As much as I post about the entertainment options around me, I can’t immerse myself in them 24/7. Sometimes they disappoint or frustrate me. Sometimes they demand more of my time and attention than I care to give. Sometimes the idols among them remind me how their previous versions guided me through childhood. While I grew up and improved in a way or two, too many of those idols lost their luster, descended into mediocrity, or had their Reset buttons punched to turn them into different creatures with the same names. Ultimately they’re undependable as worldview building materials.
Hence my weekly one-man retreat. Every Sunday morning after church I isolate myself from my loved ones and collections, hole up in a local chain eatery that has plenty of loitering space (it’s not too hard to identify if you know the place), clear my mind, and spend an hour-plus with caffeine, snack, Bible, spiral-bound notebook, and a copy of the late Oswald Chambers’ devotional collection My Utmost for His Highest.
For those newer readers who’ve been wondering to themselves for months: I assure you the “faith” mentioned in the site subtitle isn’t a typo.
Mind you, I’m not great at shoehorning gratuitous mentions of my beliefs into every post, but they inform my choices more often than I remember to admit. For weird, awkward reasons, they’re frequently harder for me to articulate than my opinions or sarcasm about things I encounter on screens or in books. Consider it one of the drawbacks of spending an entire life collecting comics and watching moving pictures, but not “finding God” (so to speak) till three decades later down the road. That’s why there’s a considerable disparity between my writing skill sets for each side of that divide.

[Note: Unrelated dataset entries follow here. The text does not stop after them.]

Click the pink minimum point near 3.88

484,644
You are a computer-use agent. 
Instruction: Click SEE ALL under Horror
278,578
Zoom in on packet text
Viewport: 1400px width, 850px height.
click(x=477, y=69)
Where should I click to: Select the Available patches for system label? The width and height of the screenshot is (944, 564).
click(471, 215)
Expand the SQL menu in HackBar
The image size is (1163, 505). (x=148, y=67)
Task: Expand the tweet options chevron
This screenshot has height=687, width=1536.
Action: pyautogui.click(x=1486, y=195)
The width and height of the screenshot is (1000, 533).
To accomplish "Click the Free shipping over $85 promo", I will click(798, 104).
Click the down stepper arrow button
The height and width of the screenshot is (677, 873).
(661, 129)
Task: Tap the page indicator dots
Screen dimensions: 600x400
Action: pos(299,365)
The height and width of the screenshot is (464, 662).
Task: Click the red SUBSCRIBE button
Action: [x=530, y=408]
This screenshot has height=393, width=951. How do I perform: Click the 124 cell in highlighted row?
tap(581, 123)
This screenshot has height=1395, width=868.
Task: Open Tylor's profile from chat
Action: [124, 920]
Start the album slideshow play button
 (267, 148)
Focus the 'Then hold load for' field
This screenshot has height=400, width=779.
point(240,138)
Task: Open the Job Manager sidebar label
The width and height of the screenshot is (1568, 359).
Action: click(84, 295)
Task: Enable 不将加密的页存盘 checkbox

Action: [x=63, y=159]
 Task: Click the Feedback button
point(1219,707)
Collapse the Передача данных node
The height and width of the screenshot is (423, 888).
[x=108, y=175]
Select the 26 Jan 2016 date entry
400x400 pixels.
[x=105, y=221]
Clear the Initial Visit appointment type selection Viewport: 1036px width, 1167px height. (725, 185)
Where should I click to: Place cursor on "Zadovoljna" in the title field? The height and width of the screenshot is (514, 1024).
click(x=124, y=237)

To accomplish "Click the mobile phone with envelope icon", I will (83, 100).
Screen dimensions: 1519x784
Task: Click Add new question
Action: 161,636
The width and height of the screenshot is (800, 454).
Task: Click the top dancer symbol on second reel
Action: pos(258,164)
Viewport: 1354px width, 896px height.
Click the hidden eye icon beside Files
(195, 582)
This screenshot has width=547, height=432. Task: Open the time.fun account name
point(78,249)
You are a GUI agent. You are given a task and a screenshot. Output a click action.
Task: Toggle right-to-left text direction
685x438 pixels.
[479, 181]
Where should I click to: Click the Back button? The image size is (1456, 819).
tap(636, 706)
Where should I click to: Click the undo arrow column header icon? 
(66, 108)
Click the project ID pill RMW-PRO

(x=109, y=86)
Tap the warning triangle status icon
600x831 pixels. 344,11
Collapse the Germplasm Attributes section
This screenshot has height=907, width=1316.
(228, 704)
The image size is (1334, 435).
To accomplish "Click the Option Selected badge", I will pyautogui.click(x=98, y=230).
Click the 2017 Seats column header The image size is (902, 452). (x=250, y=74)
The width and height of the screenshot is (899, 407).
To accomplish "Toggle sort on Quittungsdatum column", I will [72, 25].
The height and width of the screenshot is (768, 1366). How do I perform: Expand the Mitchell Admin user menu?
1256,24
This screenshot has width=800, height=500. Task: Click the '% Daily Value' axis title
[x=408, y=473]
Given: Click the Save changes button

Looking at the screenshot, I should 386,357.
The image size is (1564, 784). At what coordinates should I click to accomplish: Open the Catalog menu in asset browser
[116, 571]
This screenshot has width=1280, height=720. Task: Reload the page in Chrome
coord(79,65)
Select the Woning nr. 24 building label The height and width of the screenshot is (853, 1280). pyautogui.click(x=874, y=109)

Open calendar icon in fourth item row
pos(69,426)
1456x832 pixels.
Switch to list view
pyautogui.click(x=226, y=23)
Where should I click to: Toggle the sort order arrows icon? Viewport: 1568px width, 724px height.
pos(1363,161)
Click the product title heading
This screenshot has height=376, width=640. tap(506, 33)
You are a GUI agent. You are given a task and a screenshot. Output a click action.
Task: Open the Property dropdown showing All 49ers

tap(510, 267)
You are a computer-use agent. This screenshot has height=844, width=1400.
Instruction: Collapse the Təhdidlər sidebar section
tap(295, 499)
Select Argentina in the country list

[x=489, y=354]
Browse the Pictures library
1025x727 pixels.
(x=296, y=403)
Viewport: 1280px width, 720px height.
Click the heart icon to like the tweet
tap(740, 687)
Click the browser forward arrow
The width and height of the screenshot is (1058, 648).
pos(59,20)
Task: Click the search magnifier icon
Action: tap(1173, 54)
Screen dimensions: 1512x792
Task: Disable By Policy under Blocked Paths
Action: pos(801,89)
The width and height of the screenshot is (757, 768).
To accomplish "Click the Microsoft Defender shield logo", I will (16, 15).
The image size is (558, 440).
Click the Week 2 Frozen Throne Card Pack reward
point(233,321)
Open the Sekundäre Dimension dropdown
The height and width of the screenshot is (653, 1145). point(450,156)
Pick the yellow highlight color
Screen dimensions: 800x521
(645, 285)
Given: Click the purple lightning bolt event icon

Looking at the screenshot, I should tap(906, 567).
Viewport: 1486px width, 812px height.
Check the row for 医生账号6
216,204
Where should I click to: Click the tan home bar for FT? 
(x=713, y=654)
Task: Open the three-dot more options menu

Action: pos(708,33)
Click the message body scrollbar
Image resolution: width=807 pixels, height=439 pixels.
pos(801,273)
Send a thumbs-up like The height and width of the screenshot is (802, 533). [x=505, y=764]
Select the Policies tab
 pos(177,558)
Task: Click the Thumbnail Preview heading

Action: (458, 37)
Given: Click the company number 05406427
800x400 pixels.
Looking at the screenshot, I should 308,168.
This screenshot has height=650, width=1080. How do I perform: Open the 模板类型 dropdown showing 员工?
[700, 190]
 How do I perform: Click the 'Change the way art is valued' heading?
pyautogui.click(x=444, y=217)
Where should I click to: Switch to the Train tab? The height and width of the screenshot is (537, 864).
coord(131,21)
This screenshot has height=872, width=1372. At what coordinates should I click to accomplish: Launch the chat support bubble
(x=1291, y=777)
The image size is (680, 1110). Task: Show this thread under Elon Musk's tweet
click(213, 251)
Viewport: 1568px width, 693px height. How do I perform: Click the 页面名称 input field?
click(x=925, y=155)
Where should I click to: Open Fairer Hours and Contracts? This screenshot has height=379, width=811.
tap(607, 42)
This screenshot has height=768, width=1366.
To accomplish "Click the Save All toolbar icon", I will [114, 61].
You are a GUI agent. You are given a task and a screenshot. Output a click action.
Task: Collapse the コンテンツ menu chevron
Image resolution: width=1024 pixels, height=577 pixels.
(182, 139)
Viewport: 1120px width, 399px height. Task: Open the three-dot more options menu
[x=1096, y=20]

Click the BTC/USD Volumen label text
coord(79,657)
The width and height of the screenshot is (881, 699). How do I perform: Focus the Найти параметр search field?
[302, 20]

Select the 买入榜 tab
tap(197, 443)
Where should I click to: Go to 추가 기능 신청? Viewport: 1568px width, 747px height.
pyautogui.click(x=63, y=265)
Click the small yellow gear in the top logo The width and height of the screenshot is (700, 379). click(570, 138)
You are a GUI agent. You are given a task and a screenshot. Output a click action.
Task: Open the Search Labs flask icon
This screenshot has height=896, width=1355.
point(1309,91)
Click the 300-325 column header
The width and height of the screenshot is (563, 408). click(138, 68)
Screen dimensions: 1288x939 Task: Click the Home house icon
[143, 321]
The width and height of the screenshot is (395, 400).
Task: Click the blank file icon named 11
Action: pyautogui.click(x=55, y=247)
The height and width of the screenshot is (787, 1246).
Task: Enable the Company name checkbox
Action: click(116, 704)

Hence my weekly coffee-‘n’-bagel retreat — a sort of catch-up on what I consider important with a capital I (and not “I” as in “me”), away from my house that’s made entirely of pastimes and distractions, governed by our PC as the Emperor of the Distractions. Not do I remove myself from leisurely temptation for a while, I also force myself to capture my thoughts and impressions of the day’s reading matter by scribbling them longhand in the notebook. Value-added bonus: it’s a great way to remind myself how to use a pen for more than signing a credit card terminal. Sometimes I write up to two or three pages per sitting. If this neglected talent ever comes in handy, I imagine I’ll be better equipped for the challenge than the average keyboard addict.
When I first started this site, I’d considered trying a regular site feature called “Chambers Reloaded”, in which I’d rehash whatever thoughts or ideas had occurred to me during the day’s Bible study. I like doing regular features and loved the title, but I’m not sure it would’ve been more than constant paraphrasing of Chambers’ original insights. That felt like a disservice, and it might’ve been difficult to find regular, non-repetitive illustrations for accompaniment.
Also, I have inadequacy issues to overcome. My wife and I cowrote a couple of simple Bible lessons years ago when we belonged to a study group, but in those collaborations she was the Simon to my Garfunkel. In this genre she’s the vastly more experienced and talented hitmaker.
On the other hand, that’s another benefit of these studies: they require me to do my own work and develop my own reasoning without her around as a friendly teaching assistant, sifting through my thoughts with guidance through Chambers’ points coming only from the Word of God. For that reason above all, these appointments are a refreshing intellectual exercise that can be (and should be) much more fulfilling than lambasting a sequel or protesting a reboot.